Exercise:
Reprint every entry, character for character.

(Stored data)
· · · ·
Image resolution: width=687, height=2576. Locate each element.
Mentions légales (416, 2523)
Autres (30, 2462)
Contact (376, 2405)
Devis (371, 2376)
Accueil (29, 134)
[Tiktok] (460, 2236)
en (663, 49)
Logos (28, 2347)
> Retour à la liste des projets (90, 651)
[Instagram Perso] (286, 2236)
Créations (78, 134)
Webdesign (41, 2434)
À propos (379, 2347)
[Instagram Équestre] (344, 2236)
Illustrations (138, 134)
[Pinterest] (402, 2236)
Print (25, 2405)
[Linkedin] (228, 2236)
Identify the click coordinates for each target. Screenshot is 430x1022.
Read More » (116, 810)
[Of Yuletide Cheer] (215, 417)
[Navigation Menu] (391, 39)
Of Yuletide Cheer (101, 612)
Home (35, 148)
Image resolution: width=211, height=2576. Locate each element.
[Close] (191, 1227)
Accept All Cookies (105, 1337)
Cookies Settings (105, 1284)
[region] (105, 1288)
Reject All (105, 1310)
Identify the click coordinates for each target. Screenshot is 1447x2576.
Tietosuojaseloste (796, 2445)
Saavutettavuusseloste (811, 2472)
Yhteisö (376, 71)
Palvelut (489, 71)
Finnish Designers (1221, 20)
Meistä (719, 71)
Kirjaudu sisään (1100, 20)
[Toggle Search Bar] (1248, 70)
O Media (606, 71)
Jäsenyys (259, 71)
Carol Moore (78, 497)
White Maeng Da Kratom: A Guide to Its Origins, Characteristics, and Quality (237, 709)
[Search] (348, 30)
· · · ·
Expected output:
Image resolution: width=687, height=2576. Locate each element.
Mentions légales (416, 2523)
Autres (30, 2462)
Contact (376, 2405)
Devis (371, 2376)
Accueil (29, 134)
[Tiktok] (460, 2236)
en (663, 49)
Logos (28, 2347)
> Retour à la liste des projets (90, 651)
[Instagram Perso] (286, 2236)
Créations (78, 134)
Webdesign (41, 2434)
À propos (379, 2347)
[Instagram Équestre] (344, 2236)
Illustrations (138, 134)
[Pinterest] (402, 2236)
Print (25, 2405)
[Linkedin] (228, 2236)
Identify the click coordinates for each target. Screenshot is 430x1022.
Read More » (116, 810)
[Of Yuletide Cheer] (215, 417)
[Navigation Menu] (391, 39)
Of Yuletide Cheer (101, 612)
Home (35, 148)
Image resolution: width=211, height=2576. Locate each element.
[Close] (191, 1227)
Accept All Cookies (105, 1337)
Cookies Settings (105, 1284)
[region] (105, 1288)
Reject All (105, 1310)
Identify the click coordinates for each target. Screenshot is 1447x2576.
Tietosuojaseloste (796, 2445)
Saavutettavuusseloste (811, 2472)
Yhteisö (376, 71)
Palvelut (489, 71)
Finnish Designers (1221, 20)
Meistä (719, 71)
Kirjaudu sisään (1100, 20)
[Toggle Search Bar] (1248, 70)
O Media (606, 71)
Jäsenyys (259, 71)
Carol Moore (78, 497)
White Maeng Da Kratom: A Guide to Its Origins, Characteristics, and Quality (237, 709)
[Search] (348, 30)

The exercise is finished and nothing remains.